I am pretty sure I saw Raiders of the Lost Ark when it came out in theaters initially when I was 9 years old and I thought it was the best thing I ever saw. And in watching the film again for this review for the umpteenth time recently, the thing I was taken by was that I still feel that way I did when I was 9. The film still gives you action and adventure, with a contemporary serialization of its protagonist, and all the characters seem to roll with it to some degree also, no matter what side of the story they find themselves.
For the few unfamiliar, Lucas conceived the story that Lawrence Kasdan (Wyatt Earp) wrote into a screenplay that Steven Spielberg (Lincoln) directed. Set in the mid to late 1930s (ahead of the surge of power by the Nazis), Harrison Ford (Paranoia) plays Indiana Jones, an archaeology professor who moonlights as an explorer of sorts, hunting for historical artifacts. His latest quest comes to find him seeking out The Lost Ark of the Covenant in a race to find it first ahead of said Nazis. He runs into an old flame in the process, Marian Ravenwood (Karen Allen, Scrooged), who plays a part of Indy's hunt for the Ark.
Obligatory talk about spoilers in case you still have not seen the film at this point. That and the requisite scolding for still not having seen the film to go and seek it out already.
So much has been written about Raiders that it is hard to find new ground for it (other than Paramount's strange Indiana Jones and the Raiders of the Lost Ark title for this Blu-ray as a revisionist way to pass the baton from Ford to Shia LeBeouf), but what continues to strike me about Raiders in recent viewings is how much fun the story has and the characters have in it. Take for instance Ronald Lacey, who plays Major Toht, the leather coat wearing Nazi who we see early on in the film at Marian's bar in Tibet, only to show up later. The dude is creepy as hell from the jump and he suffers that gruesome burn on his hand. He comes back with his burned hand and meets Marian again, and we think he is coming to basically break her, but he pulls out a weapon that eventually is a coat hanger and makes for a nervous laugh for newer viewers and hearty ones for vets. It is not the only moment like that for the movie, but it is the one I always stick with.
Moreover, I think that Ford's performance as Indy makes it very easy for the viewer to get involved with the character early on and stay involved in it. From the opening moments when he is in the jungle to his escape on the airplane, the viewer sees that Indiana Jones is bold when it is required, but it is played against expressions or moments that expose a vulnerability that makes you feel like Jones is a bit of an everyman in Raiders. His quest is yours whether you are 9 or 90.

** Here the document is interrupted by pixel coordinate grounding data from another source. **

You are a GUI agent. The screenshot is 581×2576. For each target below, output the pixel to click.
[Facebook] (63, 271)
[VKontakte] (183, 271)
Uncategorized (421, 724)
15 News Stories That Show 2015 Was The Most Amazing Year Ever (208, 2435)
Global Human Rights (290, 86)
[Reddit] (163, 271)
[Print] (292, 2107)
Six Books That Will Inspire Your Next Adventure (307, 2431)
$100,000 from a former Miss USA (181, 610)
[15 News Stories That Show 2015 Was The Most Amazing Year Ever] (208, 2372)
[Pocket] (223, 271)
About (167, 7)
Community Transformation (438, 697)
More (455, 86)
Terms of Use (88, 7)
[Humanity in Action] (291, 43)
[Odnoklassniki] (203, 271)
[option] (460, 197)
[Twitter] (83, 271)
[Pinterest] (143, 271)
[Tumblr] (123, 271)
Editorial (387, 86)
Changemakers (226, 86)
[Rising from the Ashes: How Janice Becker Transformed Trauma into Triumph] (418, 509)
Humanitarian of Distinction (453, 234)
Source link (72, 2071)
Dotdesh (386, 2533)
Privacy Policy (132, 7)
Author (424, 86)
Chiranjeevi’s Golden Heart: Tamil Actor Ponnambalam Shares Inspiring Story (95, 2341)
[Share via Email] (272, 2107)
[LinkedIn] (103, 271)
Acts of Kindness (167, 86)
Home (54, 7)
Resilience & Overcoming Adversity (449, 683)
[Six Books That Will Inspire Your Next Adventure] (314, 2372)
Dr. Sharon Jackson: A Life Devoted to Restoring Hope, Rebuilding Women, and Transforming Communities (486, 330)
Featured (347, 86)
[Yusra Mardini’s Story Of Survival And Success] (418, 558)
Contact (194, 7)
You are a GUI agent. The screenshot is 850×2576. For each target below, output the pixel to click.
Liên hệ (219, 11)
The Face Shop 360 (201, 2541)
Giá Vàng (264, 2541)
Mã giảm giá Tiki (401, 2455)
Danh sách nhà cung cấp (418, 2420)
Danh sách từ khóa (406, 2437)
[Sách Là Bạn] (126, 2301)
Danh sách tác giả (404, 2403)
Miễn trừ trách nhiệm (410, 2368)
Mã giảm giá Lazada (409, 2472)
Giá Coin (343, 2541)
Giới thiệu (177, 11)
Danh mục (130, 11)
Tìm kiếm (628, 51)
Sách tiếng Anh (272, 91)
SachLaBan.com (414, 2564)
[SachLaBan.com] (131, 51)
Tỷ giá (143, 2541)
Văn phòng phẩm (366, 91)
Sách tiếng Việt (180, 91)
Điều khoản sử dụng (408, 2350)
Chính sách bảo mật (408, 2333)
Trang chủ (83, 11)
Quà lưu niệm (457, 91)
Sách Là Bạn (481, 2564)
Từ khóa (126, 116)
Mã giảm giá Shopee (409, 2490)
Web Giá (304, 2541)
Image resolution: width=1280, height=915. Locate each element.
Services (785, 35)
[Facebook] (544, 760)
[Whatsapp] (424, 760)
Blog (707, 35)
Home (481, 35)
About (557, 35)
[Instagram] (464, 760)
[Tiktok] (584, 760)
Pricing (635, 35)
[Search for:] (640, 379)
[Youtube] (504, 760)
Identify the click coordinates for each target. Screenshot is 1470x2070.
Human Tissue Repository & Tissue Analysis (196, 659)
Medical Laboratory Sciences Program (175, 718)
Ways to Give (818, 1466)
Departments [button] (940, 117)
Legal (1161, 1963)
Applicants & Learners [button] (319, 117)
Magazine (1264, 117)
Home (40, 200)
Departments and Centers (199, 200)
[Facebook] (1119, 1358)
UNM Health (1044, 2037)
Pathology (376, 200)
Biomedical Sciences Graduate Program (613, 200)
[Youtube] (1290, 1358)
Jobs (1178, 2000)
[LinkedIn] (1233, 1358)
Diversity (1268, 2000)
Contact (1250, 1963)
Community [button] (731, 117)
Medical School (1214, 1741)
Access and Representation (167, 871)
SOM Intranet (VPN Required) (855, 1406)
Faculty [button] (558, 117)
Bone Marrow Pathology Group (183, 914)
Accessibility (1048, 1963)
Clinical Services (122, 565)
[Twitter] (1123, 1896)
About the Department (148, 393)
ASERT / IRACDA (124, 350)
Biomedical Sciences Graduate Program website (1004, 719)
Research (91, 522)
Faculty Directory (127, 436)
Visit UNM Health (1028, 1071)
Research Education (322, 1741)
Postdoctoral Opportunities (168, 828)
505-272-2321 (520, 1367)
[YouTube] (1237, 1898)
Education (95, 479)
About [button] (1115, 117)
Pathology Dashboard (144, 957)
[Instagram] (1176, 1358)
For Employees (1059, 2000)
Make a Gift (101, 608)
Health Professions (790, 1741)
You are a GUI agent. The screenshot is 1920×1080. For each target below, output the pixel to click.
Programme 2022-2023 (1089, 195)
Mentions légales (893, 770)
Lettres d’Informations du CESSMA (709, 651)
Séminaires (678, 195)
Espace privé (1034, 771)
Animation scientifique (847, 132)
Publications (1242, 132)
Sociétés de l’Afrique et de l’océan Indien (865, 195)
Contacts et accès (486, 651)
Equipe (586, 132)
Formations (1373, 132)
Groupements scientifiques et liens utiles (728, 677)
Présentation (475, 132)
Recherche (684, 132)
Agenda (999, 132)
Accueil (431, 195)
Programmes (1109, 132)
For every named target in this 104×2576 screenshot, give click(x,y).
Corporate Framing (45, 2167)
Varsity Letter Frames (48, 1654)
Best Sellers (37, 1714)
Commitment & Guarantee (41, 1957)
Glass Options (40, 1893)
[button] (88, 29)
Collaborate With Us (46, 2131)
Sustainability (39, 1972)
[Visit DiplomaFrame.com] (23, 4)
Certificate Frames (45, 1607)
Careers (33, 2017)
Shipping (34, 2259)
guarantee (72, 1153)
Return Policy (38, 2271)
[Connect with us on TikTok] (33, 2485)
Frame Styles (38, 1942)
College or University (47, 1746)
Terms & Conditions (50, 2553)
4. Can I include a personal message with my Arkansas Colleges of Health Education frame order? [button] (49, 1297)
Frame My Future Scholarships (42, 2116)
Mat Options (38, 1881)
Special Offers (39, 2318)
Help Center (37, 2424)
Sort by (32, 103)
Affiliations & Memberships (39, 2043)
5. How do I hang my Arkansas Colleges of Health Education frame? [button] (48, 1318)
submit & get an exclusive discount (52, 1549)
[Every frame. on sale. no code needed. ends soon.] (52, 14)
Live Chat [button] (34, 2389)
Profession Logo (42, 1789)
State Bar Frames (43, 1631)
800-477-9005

That Raiders can still stir the emotions in anyone down to the same level of wanting to do what Indiana Jones does is a testament to just how much it has going for it and what type of film it is. There is a certain degree of kismet to the film but the story and Ford's performance and work opposite Allen (saying nothing of his scenes with Denholm Elliott and John Rhys-Davies) make the film more than just a fun romp and something that strikes a resonant entertaining chord with people. God help me I love it so.
In attempting to watch Raiders against the disc in the Indiana Jones boxset, this AVC-encoded 2.35:1 widescreen Blu-ray appears to sport the same transfer as its 2012 brother, and that is not bad at all. The disc looks great, with the great Kauai colors in the opening jungle sequence having new life breathed into them, and the Tunisian sandy browns looking just as good, and none of the film's colors suffer from any real saturation problems. It lacks some of the image detail fitting other discs, but to do so would potentially open the film up to DNR issues or other problems. It looks superb, save for the subtle erasing of the plastic shield in the pit of asps and cobras of course.
Just as superb is the DTS-HD Master Audio 5.1 surround track, and in its lossless glory, the film's sound designer Ben Burtt returned as part of the remastering of the films for Blu-ray, and Raiders sounds great. Directional effects in the jungle sequences help bring a convincing level of immersion to the experience, and the subwoofer gets involved in smaller sequences like trees almost falling when the idol is approached, and the boulder shakes the room as you would expect it to. In quieter sequences dialogue is well-balanced and consistent through the film, and the effects, low-end and channel panning are all present and abundant through the listening experience. It may be the same track as the 2012 disc but it is without complaint.
The only extras are a teaser (1:03), trailer (2:33) and reissue trailer (1:45) to go along with an iTunes digital copy. So sure, it is nice that you can buy the Indiana Jones films separately now, but the bad news is you get none of the extra materials from prior releases. Nice thumb in the eye, Paramount.
On its own, Indiana Jones and the Raiders of The Lost Ark is a great flick, and looks and sounds simply spectacular. However, if you are a huge fan of the film and want the extras associated with it, the complete four-disc set is priced reasonably at the moment, with a virtually identical transfer and soundtrack. So if you do not care about the extras and want just the movie, this is an easy choice.